* The problem
As the answer, give a copy of each line below that includes the word "arrow".

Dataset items
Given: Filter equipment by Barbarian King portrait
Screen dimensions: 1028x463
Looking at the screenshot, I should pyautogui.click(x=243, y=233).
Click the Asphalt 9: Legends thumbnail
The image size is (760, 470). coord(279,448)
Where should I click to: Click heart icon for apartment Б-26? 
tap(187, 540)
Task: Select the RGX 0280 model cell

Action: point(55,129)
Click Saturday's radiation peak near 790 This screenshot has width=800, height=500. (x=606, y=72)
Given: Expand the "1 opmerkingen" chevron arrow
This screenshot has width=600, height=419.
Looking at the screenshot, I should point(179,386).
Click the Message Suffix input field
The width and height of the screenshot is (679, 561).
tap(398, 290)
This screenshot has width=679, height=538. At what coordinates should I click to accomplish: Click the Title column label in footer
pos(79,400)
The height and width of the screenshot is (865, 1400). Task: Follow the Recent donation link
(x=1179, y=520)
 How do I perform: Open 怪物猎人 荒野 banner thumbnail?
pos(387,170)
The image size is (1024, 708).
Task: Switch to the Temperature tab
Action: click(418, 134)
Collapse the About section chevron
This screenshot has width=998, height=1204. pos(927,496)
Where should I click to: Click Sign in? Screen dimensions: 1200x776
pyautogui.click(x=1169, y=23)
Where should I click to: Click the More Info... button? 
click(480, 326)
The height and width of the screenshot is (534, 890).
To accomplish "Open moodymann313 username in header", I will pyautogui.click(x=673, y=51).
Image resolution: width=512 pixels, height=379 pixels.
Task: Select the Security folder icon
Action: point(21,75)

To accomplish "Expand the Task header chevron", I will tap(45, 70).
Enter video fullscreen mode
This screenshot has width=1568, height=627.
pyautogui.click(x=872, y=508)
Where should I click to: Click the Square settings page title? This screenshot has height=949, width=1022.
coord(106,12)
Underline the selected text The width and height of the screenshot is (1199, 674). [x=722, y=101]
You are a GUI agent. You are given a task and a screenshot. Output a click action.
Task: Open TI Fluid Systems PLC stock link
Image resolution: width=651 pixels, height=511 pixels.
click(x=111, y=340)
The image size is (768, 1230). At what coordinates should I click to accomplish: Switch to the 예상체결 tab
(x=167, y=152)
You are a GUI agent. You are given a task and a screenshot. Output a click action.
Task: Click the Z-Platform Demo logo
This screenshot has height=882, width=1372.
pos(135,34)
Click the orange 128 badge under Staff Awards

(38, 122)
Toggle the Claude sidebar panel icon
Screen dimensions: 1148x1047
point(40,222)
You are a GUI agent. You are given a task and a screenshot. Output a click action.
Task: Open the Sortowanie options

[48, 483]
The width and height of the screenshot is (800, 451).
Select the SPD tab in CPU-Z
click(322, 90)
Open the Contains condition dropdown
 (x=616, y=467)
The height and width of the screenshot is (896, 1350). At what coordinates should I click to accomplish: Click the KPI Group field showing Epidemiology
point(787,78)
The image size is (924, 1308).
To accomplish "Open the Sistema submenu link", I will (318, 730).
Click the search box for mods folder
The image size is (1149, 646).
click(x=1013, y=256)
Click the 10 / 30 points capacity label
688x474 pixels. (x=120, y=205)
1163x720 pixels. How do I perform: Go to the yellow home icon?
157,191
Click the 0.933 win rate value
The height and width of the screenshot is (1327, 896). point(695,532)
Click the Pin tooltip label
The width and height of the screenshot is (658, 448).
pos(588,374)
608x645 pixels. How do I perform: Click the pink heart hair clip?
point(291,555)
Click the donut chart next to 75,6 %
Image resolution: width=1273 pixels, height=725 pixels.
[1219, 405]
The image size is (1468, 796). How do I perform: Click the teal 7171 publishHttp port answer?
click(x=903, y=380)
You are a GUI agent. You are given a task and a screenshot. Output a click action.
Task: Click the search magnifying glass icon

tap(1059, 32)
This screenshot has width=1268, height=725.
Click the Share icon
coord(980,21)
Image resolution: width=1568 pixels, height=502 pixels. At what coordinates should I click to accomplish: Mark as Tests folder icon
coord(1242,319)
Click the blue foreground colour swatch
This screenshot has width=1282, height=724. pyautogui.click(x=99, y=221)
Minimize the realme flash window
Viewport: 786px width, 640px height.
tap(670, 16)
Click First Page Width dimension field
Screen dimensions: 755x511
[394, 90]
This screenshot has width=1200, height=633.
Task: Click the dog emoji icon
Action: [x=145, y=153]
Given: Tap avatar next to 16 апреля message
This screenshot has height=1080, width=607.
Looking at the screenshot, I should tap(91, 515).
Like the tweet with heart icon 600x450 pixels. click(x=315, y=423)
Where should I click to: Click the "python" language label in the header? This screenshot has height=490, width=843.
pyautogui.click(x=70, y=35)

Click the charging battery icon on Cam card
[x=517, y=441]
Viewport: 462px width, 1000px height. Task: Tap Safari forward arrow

* Output for this task
Given: Expand the "1 opmerkingen" chevron arrow
Viewport: 462px width, 1000px height. Task: Tap Safari forward arrow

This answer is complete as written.